Task instructions: An exact reprint of all the records is the expected answer.

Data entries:

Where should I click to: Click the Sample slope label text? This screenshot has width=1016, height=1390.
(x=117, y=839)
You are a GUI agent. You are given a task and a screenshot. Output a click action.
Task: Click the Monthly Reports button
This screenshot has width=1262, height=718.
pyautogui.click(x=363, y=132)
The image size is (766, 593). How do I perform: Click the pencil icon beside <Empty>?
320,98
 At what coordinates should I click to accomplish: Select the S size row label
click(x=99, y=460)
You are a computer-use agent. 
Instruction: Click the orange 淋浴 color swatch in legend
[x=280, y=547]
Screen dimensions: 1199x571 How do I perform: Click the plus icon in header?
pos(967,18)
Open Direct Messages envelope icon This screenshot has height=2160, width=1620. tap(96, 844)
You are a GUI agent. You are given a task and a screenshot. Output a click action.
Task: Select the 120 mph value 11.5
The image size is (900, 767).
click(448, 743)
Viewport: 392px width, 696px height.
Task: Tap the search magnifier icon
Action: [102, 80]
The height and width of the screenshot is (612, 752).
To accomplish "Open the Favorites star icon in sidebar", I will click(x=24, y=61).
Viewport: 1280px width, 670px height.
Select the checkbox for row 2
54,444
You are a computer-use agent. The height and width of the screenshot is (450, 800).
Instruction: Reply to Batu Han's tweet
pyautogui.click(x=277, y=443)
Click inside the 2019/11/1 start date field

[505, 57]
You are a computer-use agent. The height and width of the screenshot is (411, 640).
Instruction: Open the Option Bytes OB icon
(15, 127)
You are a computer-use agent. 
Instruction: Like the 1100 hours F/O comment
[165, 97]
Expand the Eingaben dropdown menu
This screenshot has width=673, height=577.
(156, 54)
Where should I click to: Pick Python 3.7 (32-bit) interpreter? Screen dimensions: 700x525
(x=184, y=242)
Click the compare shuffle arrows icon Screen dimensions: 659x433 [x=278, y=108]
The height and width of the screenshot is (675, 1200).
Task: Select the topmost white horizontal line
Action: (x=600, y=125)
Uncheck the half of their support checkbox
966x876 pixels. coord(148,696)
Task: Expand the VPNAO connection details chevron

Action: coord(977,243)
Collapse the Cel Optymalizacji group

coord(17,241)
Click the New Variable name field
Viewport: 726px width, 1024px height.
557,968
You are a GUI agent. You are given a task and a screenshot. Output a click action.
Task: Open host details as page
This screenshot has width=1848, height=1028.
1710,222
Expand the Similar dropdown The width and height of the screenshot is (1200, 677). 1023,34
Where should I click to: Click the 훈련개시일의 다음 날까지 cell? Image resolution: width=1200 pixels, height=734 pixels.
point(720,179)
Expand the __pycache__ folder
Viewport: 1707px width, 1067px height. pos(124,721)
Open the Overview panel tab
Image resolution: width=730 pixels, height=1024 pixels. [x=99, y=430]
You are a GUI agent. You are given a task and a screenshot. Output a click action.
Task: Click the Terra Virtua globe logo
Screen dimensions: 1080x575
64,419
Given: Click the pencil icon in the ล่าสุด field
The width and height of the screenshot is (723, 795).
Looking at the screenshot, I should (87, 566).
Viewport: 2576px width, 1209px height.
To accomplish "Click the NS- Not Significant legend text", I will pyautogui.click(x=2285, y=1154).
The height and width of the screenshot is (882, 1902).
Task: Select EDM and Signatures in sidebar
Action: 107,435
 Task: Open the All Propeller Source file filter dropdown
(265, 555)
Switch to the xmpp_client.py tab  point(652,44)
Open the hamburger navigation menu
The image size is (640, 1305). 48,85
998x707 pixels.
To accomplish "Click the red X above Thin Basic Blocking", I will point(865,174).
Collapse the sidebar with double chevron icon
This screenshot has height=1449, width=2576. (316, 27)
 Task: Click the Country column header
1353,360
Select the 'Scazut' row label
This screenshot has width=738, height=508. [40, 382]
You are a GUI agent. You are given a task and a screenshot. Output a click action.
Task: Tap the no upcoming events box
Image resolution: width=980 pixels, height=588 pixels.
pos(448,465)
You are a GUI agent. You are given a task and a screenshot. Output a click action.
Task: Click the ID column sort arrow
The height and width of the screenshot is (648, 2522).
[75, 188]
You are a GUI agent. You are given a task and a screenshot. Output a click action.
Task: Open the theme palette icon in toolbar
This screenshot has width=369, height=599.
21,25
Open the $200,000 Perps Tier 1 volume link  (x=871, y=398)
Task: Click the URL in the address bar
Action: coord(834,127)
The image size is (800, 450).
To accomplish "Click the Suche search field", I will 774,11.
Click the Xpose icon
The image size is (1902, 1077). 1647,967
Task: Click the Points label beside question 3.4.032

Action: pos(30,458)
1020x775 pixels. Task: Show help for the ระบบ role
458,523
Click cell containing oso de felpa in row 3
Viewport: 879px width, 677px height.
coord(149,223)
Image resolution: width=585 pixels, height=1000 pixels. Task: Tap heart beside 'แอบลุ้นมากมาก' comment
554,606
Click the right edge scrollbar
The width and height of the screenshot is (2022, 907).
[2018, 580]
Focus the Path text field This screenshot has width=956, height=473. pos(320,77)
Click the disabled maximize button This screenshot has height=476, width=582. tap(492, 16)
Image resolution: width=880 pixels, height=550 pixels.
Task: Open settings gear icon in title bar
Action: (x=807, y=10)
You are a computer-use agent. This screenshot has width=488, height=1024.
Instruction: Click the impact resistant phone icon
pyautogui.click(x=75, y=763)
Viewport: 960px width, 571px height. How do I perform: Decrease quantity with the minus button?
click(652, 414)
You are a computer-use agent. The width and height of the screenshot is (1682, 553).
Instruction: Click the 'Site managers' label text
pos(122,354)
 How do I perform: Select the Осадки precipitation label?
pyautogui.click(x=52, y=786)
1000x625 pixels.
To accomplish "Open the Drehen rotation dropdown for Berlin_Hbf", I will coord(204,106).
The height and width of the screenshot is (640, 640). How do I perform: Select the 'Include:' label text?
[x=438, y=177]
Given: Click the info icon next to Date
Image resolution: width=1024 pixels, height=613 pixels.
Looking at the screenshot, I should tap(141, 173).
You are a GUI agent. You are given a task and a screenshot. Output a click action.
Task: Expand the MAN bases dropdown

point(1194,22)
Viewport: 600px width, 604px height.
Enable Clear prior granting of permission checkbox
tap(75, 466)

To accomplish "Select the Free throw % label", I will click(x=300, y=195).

Answer below:
Where should I click to: Click the Sample slope label text? This screenshot has width=1016, height=1390.
(x=117, y=839)
You are a GUI agent. You are given a task and a screenshot. Output a click action.
Task: Click the Monthly Reports button
This screenshot has width=1262, height=718.
pyautogui.click(x=363, y=132)
The image size is (766, 593). How do I perform: Click the pencil icon beside <Empty>?
320,98
 At what coordinates should I click to accomplish: Select the S size row label
click(x=99, y=460)
You are a computer-use agent. 
Instruction: Click the orange 淋浴 color swatch in legend
[x=280, y=547]
Screen dimensions: 1199x571 How do I perform: Click the plus icon in header?
pos(967,18)
Open Direct Messages envelope icon This screenshot has height=2160, width=1620. tap(96, 844)
You are a GUI agent. You are given a task and a screenshot. Output a click action.
Task: Select the 120 mph value 11.5
The image size is (900, 767).
click(448, 743)
Viewport: 392px width, 696px height.
Task: Tap the search magnifier icon
Action: [102, 80]
The height and width of the screenshot is (612, 752).
To accomplish "Open the Favorites star icon in sidebar", I will click(x=24, y=61).
Viewport: 1280px width, 670px height.
Select the checkbox for row 2
54,444
You are a computer-use agent. The height and width of the screenshot is (450, 800).
Instruction: Reply to Batu Han's tweet
pyautogui.click(x=277, y=443)
Click inside the 2019/11/1 start date field

[505, 57]
You are a computer-use agent. The height and width of the screenshot is (411, 640).
Instruction: Open the Option Bytes OB icon
(15, 127)
You are a computer-use agent. 
Instruction: Like the 1100 hours F/O comment
[165, 97]
Expand the Eingaben dropdown menu
This screenshot has width=673, height=577.
(156, 54)
Where should I click to: Pick Python 3.7 (32-bit) interpreter? Screen dimensions: 700x525
(x=184, y=242)
Click the compare shuffle arrows icon Screen dimensions: 659x433 [x=278, y=108]
The height and width of the screenshot is (675, 1200).
Task: Select the topmost white horizontal line
Action: (x=600, y=125)
Uncheck the half of their support checkbox
966x876 pixels. coord(148,696)
Task: Expand the VPNAO connection details chevron

Action: coord(977,243)
Collapse the Cel Optymalizacji group

coord(17,241)
Click the New Variable name field
Viewport: 726px width, 1024px height.
557,968
You are a GUI agent. You are given a task and a screenshot. Output a click action.
Task: Open host details as page
This screenshot has width=1848, height=1028.
1710,222
Expand the Similar dropdown The width and height of the screenshot is (1200, 677). 1023,34
Where should I click to: Click the 훈련개시일의 다음 날까지 cell? Image resolution: width=1200 pixels, height=734 pixels.
point(720,179)
Expand the __pycache__ folder
Viewport: 1707px width, 1067px height. pos(124,721)
Open the Overview panel tab
Image resolution: width=730 pixels, height=1024 pixels. [x=99, y=430]
You are a GUI agent. You are given a task and a screenshot. Output a click action.
Task: Click the Terra Virtua globe logo
Screen dimensions: 1080x575
64,419
Given: Click the pencil icon in the ล่าสุด field
The width and height of the screenshot is (723, 795).
Looking at the screenshot, I should (87, 566).
Viewport: 2576px width, 1209px height.
To accomplish "Click the NS- Not Significant legend text", I will pyautogui.click(x=2285, y=1154).
The height and width of the screenshot is (882, 1902).
Task: Select EDM and Signatures in sidebar
Action: 107,435
 Task: Open the All Propeller Source file filter dropdown
(265, 555)
Switch to the xmpp_client.py tab  point(652,44)
Open the hamburger navigation menu
The image size is (640, 1305). 48,85
998x707 pixels.
To accomplish "Click the red X above Thin Basic Blocking", I will point(865,174).
Collapse the sidebar with double chevron icon
This screenshot has height=1449, width=2576. (316, 27)
 Task: Click the Country column header
1353,360
Select the 'Scazut' row label
This screenshot has width=738, height=508. [40, 382]
You are a GUI agent. You are given a task and a screenshot. Output a click action.
Task: Tap the no upcoming events box
Image resolution: width=980 pixels, height=588 pixels.
pos(448,465)
You are a GUI agent. You are given a task and a screenshot. Output a click action.
Task: Click the ID column sort arrow
The height and width of the screenshot is (648, 2522).
[75, 188]
You are a GUI agent. You are given a task and a screenshot. Output a click action.
Task: Open the theme palette icon in toolbar
This screenshot has width=369, height=599.
21,25
Open the $200,000 Perps Tier 1 volume link  (x=871, y=398)
Task: Click the URL in the address bar
Action: coord(834,127)
The image size is (800, 450).
To accomplish "Click the Suche search field", I will 774,11.
Click the Xpose icon
The image size is (1902, 1077). 1647,967
Task: Click the Points label beside question 3.4.032

Action: pos(30,458)
1020x775 pixels. Task: Show help for the ระบบ role
458,523
Click cell containing oso de felpa in row 3
Viewport: 879px width, 677px height.
coord(149,223)
Image resolution: width=585 pixels, height=1000 pixels. Task: Tap heart beside 'แอบลุ้นมากมาก' comment
554,606
Click the right edge scrollbar
The width and height of the screenshot is (2022, 907).
[2018, 580]
Focus the Path text field This screenshot has width=956, height=473. pos(320,77)
Click the disabled maximize button This screenshot has height=476, width=582. tap(492, 16)
Image resolution: width=880 pixels, height=550 pixels.
Task: Open settings gear icon in title bar
Action: (x=807, y=10)
You are a computer-use agent. This screenshot has width=488, height=1024.
Instruction: Click the impact resistant phone icon
pyautogui.click(x=75, y=763)
Viewport: 960px width, 571px height. How do I perform: Decrease quantity with the minus button?
click(652, 414)
You are a computer-use agent. The width and height of the screenshot is (1682, 553).
Instruction: Click the 'Site managers' label text
pos(122,354)
 How do I perform: Select the Осадки precipitation label?
pyautogui.click(x=52, y=786)
1000x625 pixels.
To accomplish "Open the Drehen rotation dropdown for Berlin_Hbf", I will coord(204,106).
The height and width of the screenshot is (640, 640). How do I perform: Select the 'Include:' label text?
[x=438, y=177]
Given: Click the info icon next to Date
Image resolution: width=1024 pixels, height=613 pixels.
Looking at the screenshot, I should tap(141, 173).
You are a GUI agent. You are given a task and a screenshot. Output a click action.
Task: Expand the MAN bases dropdown

point(1194,22)
Viewport: 600px width, 604px height.
Enable Clear prior granting of permission checkbox
tap(75, 466)

To accomplish "Select the Free throw % label", I will click(x=300, y=195).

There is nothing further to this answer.